The widespread adoption of the cloud is spurring the demand and acceptance of mobile physicians. In fact, the previously cited HIMSS survey reported 70 percent of clinicians use mobile devices to view patient information.

The advent of smart devices has made access to information as easy as a tap of the finger. The healthcare industry has optimized this technology to give clinicians secure access to patient information using mobile devices, which fits their workflow perfectly as they move between care areas and consult on patient cases off hours.

Arnold Palmer pediatric surgeon Dr. Donald Plumley describes how he relies on this technology, “Radiologists send me a text message saying ‘Johnny Jones just had his X-ray done and here’s a link to the report and images,’ and I’m able to pull up his images and his report in real-time while I’m dictating the chart.”

As Megan McLendon, manager of business development and innovation at Orlando Health says, “The ability to get results on mobile devices and tie it back to a patient’s medical records is a total game changer.”

The future of healthcare

The healthcare industry is one of the best suited to benefit from cloud services. A recent report estimates that the use of cloud computing by healthcare providers will increase by 20 percent each year, and these organizations will spend $5.4 billion for cloud services by 2017. Cloud-based medical imaging exchanges will certainly comprise a large portion of cloud investments and utility.

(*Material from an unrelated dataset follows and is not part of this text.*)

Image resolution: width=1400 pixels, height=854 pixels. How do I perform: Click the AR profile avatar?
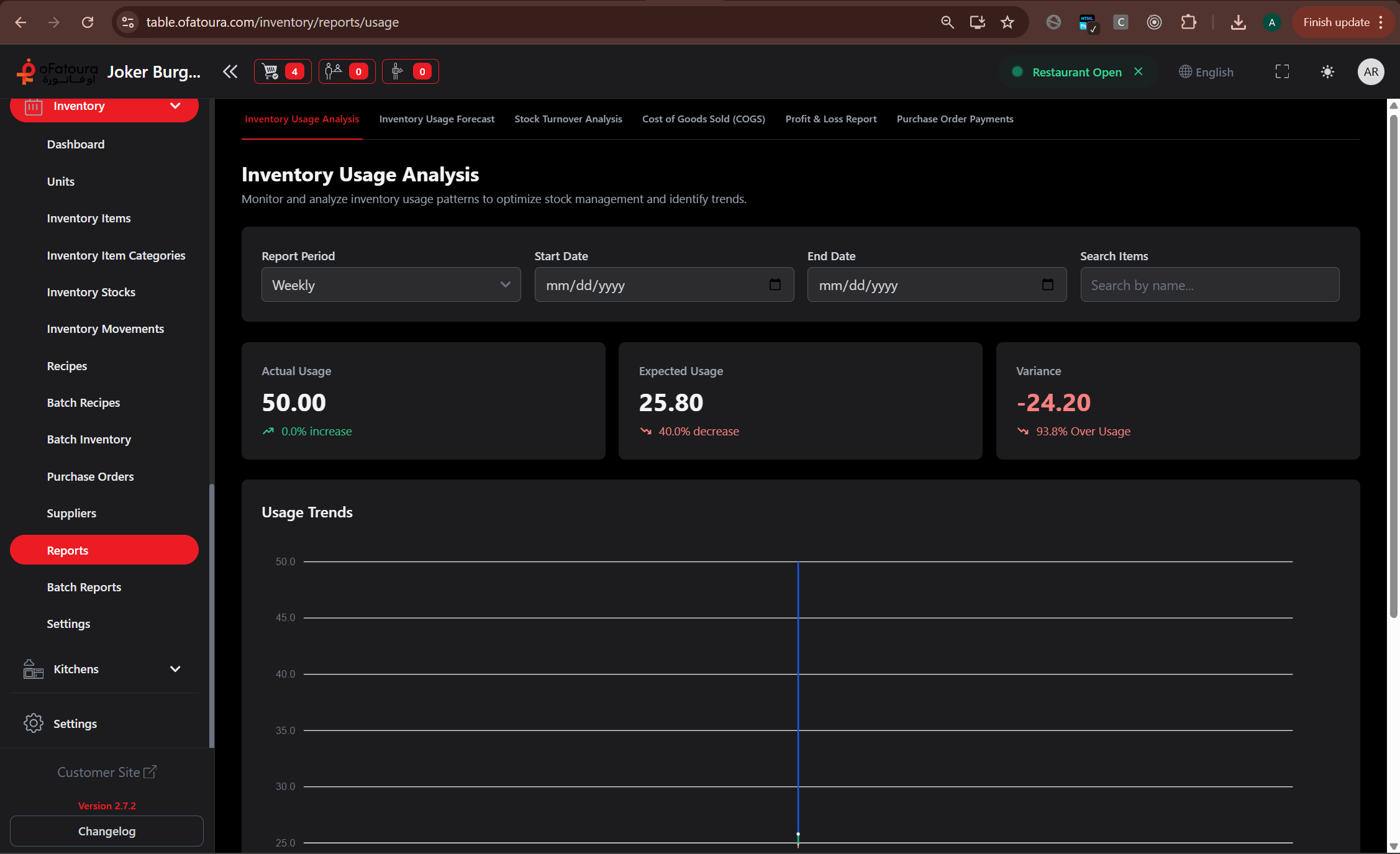coord(1371,71)
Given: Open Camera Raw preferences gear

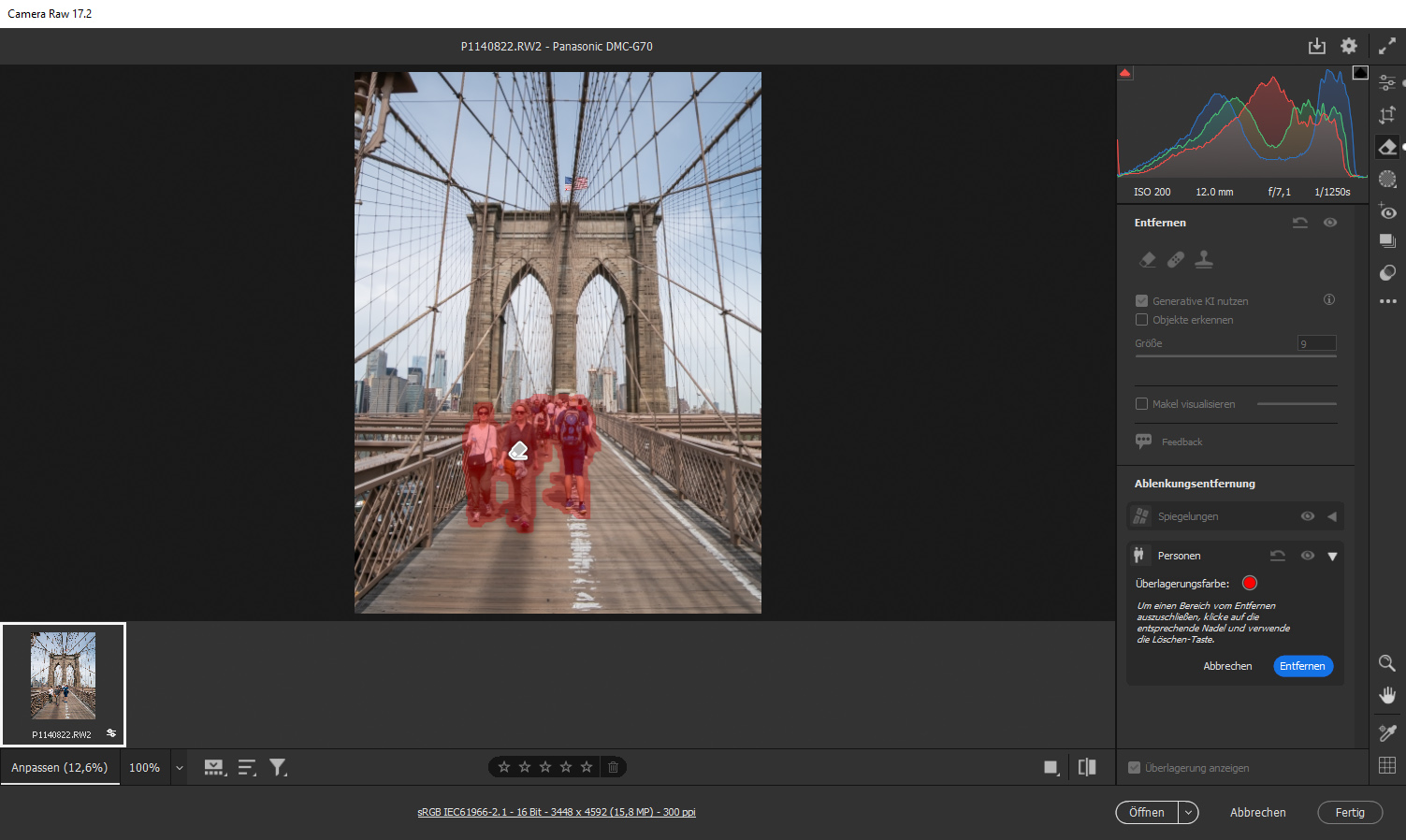Looking at the screenshot, I should coord(1348,46).
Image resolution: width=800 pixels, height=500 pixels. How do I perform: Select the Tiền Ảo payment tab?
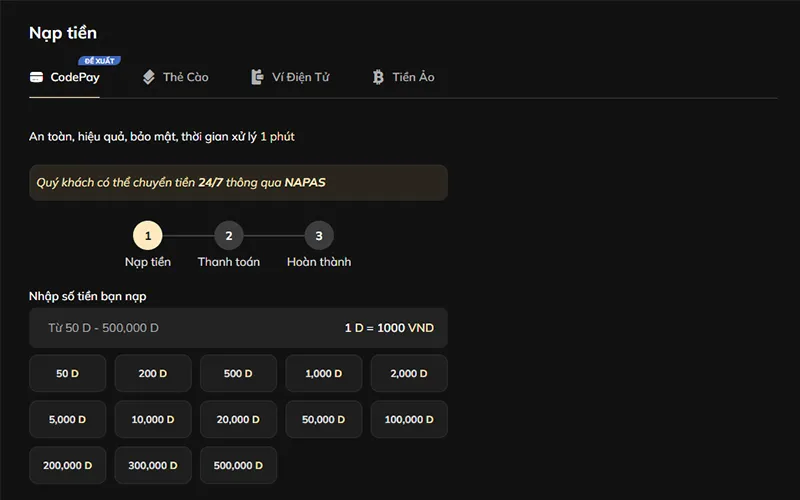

While the healthcare industry continues to shift away from on-premise systems, I predict the quality of patient care will improve as mobile and cloud technologies make care faster and more cost efficient to provide. Improving communication across silos of care not only creates better relationships between hospitals and referring providers, but also reassures the patient that they are receiving the best possible care – a goal of all members of the healthcare ecosystem.